Le Parti socialiste entre en campagne pour désigner le successeur de François Hollande. C'est franchement pitoyable, chaque prétendant à un bout de pouvoir commence à avancer un pas pour tater le terrain, à racoler des acolytes, à passer des alliances (pour certaines contre-nature). Pour l'instant, pas l'ombre d'une idée, pas un trace de réflexion de fond, à part dans les incantations rituelles (un bel exemple) de tous ceux qui espèrent compter dans la décision. En attendant, il faut préserver l'unité de façade, d'où le flots d'hypocrisie qui se déversent dans les médias, et accentuent le malaise, car les leaders dissimulent mal que les couteaux sont déjà sortis. Pour un congrès qui se déroule en novembre, s'(ils commencent dès le mois de mars à se déchiqueter à belles dents, ça serait grave. Non, c'est trop tôt, mais ne vous en faites pas, ça viendra...

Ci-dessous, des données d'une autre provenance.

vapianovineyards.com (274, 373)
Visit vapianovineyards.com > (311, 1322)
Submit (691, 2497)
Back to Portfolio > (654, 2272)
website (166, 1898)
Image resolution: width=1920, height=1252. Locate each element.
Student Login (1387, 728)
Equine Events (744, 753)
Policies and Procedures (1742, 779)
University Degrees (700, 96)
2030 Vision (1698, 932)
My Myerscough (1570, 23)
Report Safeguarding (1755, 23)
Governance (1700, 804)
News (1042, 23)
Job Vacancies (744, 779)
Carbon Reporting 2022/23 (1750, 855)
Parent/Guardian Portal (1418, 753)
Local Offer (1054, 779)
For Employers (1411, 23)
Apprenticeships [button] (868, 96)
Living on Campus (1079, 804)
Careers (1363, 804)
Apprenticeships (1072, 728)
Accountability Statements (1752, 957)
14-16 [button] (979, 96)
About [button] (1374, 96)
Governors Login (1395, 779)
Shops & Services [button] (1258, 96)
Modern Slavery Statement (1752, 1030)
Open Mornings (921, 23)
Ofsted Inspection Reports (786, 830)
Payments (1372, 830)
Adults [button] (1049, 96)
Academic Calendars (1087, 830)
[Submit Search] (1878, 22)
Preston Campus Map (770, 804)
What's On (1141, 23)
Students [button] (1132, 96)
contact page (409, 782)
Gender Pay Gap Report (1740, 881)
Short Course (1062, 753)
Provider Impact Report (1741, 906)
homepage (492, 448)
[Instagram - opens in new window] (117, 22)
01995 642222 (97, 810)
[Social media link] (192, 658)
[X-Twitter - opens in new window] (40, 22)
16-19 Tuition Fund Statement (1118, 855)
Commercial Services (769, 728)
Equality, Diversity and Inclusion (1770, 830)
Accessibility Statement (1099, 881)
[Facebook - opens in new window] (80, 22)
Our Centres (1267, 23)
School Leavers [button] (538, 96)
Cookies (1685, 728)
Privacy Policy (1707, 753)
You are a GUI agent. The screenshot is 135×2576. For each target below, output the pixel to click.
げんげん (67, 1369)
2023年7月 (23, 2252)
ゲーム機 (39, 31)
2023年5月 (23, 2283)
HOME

Le PS s'enfonçe encore davantage, perdant encore, si cela est possible, sa crédibilité comme parti de gouvernement. A ce jour, quel candidat possible pour l'élection présidentielle de 2012 ? Ségolène Royal ? Bertrand Delanoé ? Ce n'est pas avec ça que l'on va enthousiasmer les foules, et encore moins la France profonde. Et surtout, quelles idées, quelles lignes de force. C'est le désert, le vide sidéral. Au PS, tout est dans la tactique, pour accéder aux postes (et aux avantages annexes). Ca marche très bien au niveau des collectivités territoriales, où la conception d'un programme municipal ne demande pas une réflexion philosophique intense, où il faut surtout être un bon manoeuvrier, habile à éviter les peaux de bananes. Pour ça, le PS offre un entrainement inégalable, et dès le plus jeune âge. Vous avez réussi à émerger au MJS, un avenir électoral radieux s'ouvre devant vous (même s'il peut y avoir quelques ratés au début).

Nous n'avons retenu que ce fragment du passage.